▶ [WHAT NEEDS TO BE DONE]: Transcribe the records below exactly as they appear.

::::::::

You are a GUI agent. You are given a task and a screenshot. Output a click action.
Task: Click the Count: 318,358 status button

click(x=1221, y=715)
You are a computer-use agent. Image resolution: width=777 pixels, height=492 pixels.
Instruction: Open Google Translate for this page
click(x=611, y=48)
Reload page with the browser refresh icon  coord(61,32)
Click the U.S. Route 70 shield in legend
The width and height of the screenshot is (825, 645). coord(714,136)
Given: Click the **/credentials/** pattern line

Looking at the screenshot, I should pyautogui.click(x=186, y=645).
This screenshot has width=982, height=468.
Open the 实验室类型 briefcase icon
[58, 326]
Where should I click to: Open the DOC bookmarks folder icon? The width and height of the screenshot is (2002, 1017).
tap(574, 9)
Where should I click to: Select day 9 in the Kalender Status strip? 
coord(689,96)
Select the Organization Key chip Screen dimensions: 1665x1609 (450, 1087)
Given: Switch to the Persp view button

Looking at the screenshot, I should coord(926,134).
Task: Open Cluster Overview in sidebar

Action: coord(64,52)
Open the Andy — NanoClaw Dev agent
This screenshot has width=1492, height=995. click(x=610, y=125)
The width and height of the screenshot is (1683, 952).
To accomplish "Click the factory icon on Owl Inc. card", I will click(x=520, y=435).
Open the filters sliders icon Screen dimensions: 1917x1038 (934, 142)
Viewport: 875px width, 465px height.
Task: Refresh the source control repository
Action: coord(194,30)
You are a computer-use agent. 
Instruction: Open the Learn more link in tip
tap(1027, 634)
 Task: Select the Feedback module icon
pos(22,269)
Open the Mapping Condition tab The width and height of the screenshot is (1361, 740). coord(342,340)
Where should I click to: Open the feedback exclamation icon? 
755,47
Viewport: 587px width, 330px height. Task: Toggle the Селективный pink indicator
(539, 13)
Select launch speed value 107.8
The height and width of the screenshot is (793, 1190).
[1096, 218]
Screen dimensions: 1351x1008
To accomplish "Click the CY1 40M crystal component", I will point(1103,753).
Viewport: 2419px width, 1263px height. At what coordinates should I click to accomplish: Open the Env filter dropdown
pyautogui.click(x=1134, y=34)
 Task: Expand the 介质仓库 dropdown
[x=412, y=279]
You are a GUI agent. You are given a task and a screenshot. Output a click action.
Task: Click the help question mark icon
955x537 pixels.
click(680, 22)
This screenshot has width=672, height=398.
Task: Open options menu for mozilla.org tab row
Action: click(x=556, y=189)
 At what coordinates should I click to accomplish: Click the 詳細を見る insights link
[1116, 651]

::::::::

▶ [WRITTEN ANSWER]:
You are a GUI agent. You are given a task and a screenshot. Output a click action.
Task: Click the Count: 318,358 status button

click(x=1221, y=715)
You are a computer-use agent. Image resolution: width=777 pixels, height=492 pixels.
Instruction: Open Google Translate for this page
click(x=611, y=48)
Reload page with the browser refresh icon  coord(61,32)
Click the U.S. Route 70 shield in legend
The width and height of the screenshot is (825, 645). coord(714,136)
Given: Click the **/credentials/** pattern line

Looking at the screenshot, I should pyautogui.click(x=186, y=645).
This screenshot has width=982, height=468.
Open the 实验室类型 briefcase icon
[58, 326]
Where should I click to: Open the DOC bookmarks folder icon? The width and height of the screenshot is (2002, 1017).
tap(574, 9)
Where should I click to: Select day 9 in the Kalender Status strip? 
coord(689,96)
Select the Organization Key chip Screen dimensions: 1665x1609 (450, 1087)
Given: Switch to the Persp view button

Looking at the screenshot, I should coord(926,134).
Task: Open Cluster Overview in sidebar

Action: coord(64,52)
Open the Andy — NanoClaw Dev agent
This screenshot has width=1492, height=995. click(x=610, y=125)
The width and height of the screenshot is (1683, 952).
To accomplish "Click the factory icon on Owl Inc. card", I will click(x=520, y=435).
Open the filters sliders icon Screen dimensions: 1917x1038 (934, 142)
Viewport: 875px width, 465px height.
Task: Refresh the source control repository
Action: coord(194,30)
You are a computer-use agent. 
Instruction: Open the Learn more link in tip
tap(1027, 634)
 Task: Select the Feedback module icon
pos(22,269)
Open the Mapping Condition tab The width and height of the screenshot is (1361, 740). coord(342,340)
Where should I click to: Open the feedback exclamation icon? 
755,47
Viewport: 587px width, 330px height. Task: Toggle the Селективный pink indicator
(539, 13)
Select launch speed value 107.8
The height and width of the screenshot is (793, 1190).
[1096, 218]
Screen dimensions: 1351x1008
To accomplish "Click the CY1 40M crystal component", I will point(1103,753).
Viewport: 2419px width, 1263px height. At what coordinates should I click to accomplish: Open the Env filter dropdown
pyautogui.click(x=1134, y=34)
 Task: Expand the 介质仓库 dropdown
[x=412, y=279]
You are a GUI agent. You are given a task and a screenshot. Output a click action.
Task: Click the help question mark icon
955x537 pixels.
click(680, 22)
This screenshot has width=672, height=398.
Task: Open options menu for mozilla.org tab row
Action: click(x=556, y=189)
 At what coordinates should I click to accomplish: Click the 詳細を見る insights link
[1116, 651]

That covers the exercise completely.